Begin Extract to read
Queens DA Faces Growing Pressure to Throw Out Prakash Churaman Conviction

Sue Brisk (Indypendent)

Sue Brisk (Indypendent)

Seventy-five people rallied in front of the Queens Criminal Courthouse on Monday, May 3 to demand that Queens District Attorney Melinda Katz drop all charges against Prakash Churaman, whose overturned 2018 murder conviction has spurred growing questions about the extent of police, prosecutorial and judicial misconduct across the borough.

Churaman was sent to Rikers Island prison at the age of 15 on the charge of taking part in a home invasion that resulted in the murder of his friend Taquane Clark. The primary evidence? A witness’s claim that she recognized his voice and a confession that Prakash says was coerced by police detective Barry Brown.

The initial conviction was overturned by an Appeals Court which found that Judge Kenneth Holder had improperly barred Churaman’s lawyers from calling before the jury an expert on the unreliability of juvenile confessions. It wasn’t until more than a year later that Judge Holder, who was prodded by a growing grassroots movement that Churaman had built for himself, granted Churaman bail so that he could go home for the first time in six years as he awaits his retrial.
End Extract to read
Required task: Copy the part of the article on the Churaman conviction that begins at "The initial conviction" and stops after "awaits his retrial.", updating "retrial" to "new trial".
Begin Data
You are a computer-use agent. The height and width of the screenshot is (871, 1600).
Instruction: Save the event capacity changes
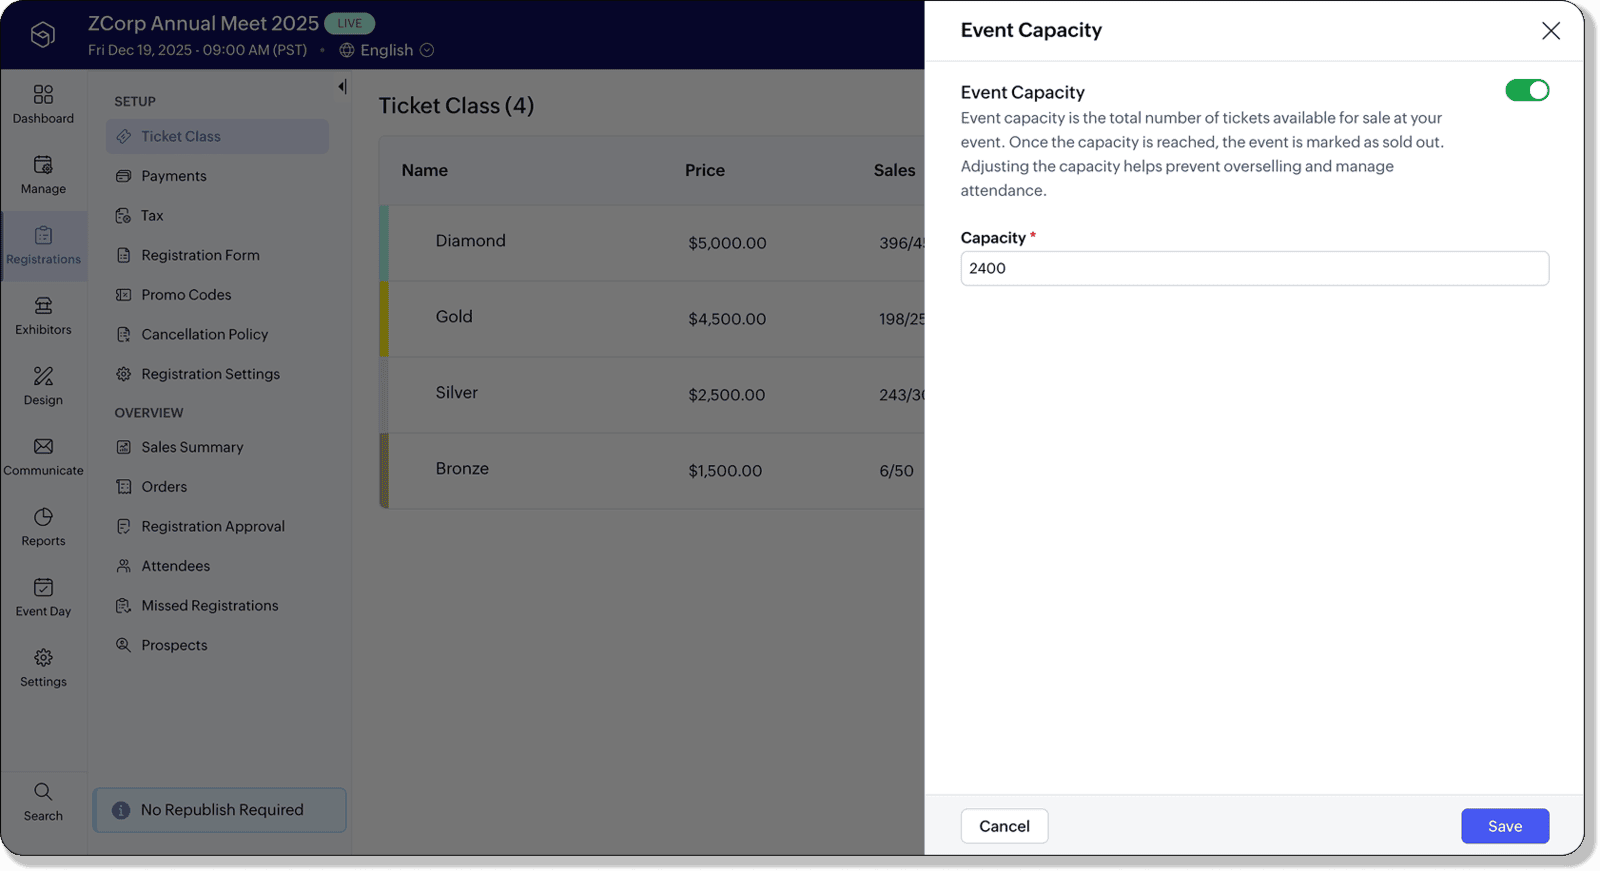point(1504,826)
End Data
Solution below:
The initial conviction was overturned by an Appeals Court which found that Judge Kenneth Holder had improperly barred Churaman’s lawyers from calling before the jury an expert on the unreliability of juvenile confessions. It wasn’t until more than a year later that Judge Holder, who was prodded by a growing grassroots movement that Churaman had built for himself, granted Churaman bail so that he could go home for the first time in six years as he awaits his new trial.